▶ **Your assignment**: Your job with the data below: print everything from the line that holds "has width=1366, height=728." down to the line that holds "Given: Tap the bar chart yield icon", ends included, exactly, and nothing else.

▶ **Data for this task**:
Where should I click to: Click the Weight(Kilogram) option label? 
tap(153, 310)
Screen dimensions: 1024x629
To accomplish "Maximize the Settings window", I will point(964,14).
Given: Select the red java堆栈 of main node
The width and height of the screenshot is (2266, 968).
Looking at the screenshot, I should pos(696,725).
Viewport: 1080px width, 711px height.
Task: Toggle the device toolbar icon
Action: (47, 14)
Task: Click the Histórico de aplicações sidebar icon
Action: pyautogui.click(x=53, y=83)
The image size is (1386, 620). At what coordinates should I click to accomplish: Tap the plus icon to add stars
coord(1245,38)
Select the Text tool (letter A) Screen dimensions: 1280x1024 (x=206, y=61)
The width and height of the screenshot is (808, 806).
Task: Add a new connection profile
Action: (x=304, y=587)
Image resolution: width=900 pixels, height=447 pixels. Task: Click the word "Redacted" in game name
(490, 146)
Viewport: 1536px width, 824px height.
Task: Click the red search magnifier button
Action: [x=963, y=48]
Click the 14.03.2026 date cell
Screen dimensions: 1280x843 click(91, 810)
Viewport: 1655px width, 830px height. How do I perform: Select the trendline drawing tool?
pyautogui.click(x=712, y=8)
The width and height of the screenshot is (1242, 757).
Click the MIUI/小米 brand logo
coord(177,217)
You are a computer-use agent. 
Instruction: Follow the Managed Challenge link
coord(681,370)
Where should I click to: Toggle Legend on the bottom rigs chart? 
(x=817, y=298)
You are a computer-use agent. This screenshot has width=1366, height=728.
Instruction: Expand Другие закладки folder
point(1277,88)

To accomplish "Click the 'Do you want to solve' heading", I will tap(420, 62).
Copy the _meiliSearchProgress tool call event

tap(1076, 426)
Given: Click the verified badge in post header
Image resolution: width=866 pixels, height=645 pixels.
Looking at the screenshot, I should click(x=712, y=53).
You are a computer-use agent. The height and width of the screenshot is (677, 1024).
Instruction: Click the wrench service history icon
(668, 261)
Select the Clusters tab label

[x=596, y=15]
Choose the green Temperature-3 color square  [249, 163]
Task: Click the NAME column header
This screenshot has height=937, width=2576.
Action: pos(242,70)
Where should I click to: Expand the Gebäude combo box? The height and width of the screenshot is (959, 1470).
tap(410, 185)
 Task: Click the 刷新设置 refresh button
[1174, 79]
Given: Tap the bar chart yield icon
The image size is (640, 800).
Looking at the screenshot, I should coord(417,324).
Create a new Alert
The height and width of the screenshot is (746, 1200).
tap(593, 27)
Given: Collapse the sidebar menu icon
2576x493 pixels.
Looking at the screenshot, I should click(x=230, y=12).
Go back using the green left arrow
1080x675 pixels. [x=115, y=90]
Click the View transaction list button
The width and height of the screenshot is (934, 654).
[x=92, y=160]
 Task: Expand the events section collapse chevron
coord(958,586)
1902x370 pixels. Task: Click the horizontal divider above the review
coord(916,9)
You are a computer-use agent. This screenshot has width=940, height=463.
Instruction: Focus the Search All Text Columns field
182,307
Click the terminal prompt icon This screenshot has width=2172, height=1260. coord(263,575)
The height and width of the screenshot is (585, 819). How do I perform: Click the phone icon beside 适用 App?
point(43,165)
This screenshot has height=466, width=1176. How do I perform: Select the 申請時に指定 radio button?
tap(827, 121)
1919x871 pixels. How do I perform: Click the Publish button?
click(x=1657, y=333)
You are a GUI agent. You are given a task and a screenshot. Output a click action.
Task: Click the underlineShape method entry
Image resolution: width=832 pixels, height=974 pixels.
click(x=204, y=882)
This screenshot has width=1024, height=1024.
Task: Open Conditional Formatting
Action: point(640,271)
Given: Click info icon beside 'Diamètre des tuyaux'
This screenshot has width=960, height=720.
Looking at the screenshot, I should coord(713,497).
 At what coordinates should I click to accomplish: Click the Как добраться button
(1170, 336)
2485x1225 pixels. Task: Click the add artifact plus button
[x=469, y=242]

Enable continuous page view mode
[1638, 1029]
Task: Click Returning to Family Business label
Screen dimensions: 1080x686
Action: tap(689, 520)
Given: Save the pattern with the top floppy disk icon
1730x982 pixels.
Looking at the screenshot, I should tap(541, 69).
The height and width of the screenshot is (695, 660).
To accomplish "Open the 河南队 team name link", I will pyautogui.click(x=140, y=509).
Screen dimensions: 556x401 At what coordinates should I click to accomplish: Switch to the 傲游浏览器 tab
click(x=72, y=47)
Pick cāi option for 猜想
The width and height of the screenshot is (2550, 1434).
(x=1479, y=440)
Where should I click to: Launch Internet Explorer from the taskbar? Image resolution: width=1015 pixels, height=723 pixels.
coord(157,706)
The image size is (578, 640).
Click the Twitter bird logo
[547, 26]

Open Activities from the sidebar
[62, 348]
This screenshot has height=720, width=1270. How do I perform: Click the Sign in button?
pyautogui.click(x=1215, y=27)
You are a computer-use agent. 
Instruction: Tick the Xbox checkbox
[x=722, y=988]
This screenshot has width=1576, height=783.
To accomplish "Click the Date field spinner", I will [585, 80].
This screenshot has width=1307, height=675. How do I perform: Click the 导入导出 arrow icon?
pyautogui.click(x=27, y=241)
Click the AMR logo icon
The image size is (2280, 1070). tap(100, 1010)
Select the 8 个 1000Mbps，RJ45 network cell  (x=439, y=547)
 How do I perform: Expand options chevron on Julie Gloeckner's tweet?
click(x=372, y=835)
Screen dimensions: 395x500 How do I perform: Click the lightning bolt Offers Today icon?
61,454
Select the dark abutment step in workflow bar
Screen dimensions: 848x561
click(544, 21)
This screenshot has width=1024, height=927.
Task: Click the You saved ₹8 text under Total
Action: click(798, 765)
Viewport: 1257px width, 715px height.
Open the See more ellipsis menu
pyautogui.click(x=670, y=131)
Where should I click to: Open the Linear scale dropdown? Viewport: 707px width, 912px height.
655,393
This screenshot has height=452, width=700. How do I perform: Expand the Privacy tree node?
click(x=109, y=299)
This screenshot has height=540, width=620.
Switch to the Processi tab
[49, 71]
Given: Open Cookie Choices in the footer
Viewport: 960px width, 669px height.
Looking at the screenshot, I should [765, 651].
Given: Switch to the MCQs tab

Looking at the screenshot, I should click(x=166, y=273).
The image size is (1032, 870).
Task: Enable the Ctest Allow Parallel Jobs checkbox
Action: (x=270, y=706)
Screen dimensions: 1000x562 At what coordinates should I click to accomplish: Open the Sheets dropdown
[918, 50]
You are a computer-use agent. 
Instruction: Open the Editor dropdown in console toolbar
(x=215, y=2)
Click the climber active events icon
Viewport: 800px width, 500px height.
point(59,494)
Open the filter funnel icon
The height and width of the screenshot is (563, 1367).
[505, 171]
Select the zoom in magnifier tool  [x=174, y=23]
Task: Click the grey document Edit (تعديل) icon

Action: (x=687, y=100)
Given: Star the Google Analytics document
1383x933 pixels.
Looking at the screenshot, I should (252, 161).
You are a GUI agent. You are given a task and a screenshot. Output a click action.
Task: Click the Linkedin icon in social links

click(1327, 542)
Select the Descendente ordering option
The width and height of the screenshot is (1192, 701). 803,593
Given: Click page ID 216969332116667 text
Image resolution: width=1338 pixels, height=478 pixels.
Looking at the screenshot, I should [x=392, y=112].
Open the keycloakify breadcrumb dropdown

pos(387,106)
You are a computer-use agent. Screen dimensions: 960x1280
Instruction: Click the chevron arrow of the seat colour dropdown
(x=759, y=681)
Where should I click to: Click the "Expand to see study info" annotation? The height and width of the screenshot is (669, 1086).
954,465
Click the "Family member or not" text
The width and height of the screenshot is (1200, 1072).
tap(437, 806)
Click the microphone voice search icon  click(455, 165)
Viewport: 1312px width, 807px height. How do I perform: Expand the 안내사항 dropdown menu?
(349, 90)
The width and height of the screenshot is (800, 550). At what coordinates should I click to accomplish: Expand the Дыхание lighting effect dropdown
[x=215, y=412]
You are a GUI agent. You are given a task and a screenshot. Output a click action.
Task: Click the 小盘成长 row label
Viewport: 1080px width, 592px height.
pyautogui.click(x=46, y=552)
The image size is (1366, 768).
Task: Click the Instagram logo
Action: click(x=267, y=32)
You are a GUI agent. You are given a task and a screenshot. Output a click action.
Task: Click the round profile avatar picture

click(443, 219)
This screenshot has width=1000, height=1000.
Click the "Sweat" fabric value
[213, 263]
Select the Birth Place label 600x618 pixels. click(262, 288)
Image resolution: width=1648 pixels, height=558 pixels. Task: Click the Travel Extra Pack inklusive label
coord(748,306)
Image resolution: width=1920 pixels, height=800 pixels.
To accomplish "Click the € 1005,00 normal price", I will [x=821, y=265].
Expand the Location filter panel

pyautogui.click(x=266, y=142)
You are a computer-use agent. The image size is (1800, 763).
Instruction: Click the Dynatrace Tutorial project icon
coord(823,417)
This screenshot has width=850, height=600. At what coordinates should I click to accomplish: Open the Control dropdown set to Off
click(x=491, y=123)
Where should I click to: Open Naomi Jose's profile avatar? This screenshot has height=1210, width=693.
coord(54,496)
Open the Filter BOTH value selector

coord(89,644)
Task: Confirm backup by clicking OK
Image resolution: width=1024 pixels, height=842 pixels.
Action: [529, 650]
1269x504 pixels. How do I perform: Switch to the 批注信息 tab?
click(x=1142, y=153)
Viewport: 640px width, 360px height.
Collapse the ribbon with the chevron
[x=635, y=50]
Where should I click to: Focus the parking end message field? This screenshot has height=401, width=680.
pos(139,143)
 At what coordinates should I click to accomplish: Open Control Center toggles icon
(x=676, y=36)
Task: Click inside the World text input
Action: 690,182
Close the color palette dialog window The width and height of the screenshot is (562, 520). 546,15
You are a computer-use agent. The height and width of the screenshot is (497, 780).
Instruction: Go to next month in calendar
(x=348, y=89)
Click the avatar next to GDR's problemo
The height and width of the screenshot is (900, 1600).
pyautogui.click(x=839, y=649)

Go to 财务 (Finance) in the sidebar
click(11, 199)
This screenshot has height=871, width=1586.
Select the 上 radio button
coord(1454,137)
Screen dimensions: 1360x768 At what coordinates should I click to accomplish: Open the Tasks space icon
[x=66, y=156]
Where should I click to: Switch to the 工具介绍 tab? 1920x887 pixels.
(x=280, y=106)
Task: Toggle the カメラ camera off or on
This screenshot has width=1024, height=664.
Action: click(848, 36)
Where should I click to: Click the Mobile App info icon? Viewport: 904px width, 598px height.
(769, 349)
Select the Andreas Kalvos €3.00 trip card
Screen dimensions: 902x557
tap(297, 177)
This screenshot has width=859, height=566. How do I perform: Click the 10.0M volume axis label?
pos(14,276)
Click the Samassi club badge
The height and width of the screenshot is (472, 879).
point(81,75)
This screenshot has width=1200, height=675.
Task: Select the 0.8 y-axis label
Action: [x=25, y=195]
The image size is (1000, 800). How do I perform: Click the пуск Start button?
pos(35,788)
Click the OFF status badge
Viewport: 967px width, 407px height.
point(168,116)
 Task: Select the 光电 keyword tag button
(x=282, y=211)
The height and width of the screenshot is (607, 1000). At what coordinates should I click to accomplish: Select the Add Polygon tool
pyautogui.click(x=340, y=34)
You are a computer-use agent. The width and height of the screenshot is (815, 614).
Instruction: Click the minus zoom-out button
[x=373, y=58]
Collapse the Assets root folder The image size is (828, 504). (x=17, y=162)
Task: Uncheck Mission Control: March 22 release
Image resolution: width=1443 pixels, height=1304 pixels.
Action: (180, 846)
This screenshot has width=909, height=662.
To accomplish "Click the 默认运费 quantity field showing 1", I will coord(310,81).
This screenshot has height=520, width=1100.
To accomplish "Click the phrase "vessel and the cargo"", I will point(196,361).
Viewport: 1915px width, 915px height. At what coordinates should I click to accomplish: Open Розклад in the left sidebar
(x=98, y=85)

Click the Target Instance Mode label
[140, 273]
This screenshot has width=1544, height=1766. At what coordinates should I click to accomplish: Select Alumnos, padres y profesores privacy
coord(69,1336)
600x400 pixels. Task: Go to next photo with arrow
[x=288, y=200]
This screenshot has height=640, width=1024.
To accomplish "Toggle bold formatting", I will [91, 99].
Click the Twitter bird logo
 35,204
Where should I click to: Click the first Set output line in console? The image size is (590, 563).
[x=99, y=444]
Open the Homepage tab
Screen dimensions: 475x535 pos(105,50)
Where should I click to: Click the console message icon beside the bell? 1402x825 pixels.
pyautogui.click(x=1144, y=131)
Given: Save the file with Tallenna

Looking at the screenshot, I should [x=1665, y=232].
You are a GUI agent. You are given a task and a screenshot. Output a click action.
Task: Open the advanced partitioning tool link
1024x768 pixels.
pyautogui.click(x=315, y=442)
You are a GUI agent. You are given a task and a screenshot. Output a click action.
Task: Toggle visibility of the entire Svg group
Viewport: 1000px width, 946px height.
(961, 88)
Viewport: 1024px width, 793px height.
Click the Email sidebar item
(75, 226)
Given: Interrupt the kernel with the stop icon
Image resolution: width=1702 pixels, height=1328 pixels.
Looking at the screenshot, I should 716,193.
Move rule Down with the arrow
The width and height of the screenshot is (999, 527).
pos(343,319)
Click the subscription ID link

▶ **Exercise result**:
You are a computer-use agent. This screenshot has width=1366, height=728.
Instruction: Expand Другие закладки folder
point(1277,88)

To accomplish "Click the 'Do you want to solve' heading", I will tap(420, 62).
Copy the _meiliSearchProgress tool call event

tap(1076, 426)
Given: Click the verified badge in post header
Image resolution: width=866 pixels, height=645 pixels.
Looking at the screenshot, I should click(x=712, y=53).
You are a computer-use agent. The height and width of the screenshot is (677, 1024).
Instruction: Click the wrench service history icon
(668, 261)
Select the Clusters tab label

[x=596, y=15]
Choose the green Temperature-3 color square  [249, 163]
Task: Click the NAME column header
This screenshot has height=937, width=2576.
Action: pos(242,70)
Where should I click to: Expand the Gebäude combo box? The height and width of the screenshot is (959, 1470).
tap(410, 185)
 Task: Click the 刷新设置 refresh button
[1174, 79]
Given: Tap the bar chart yield icon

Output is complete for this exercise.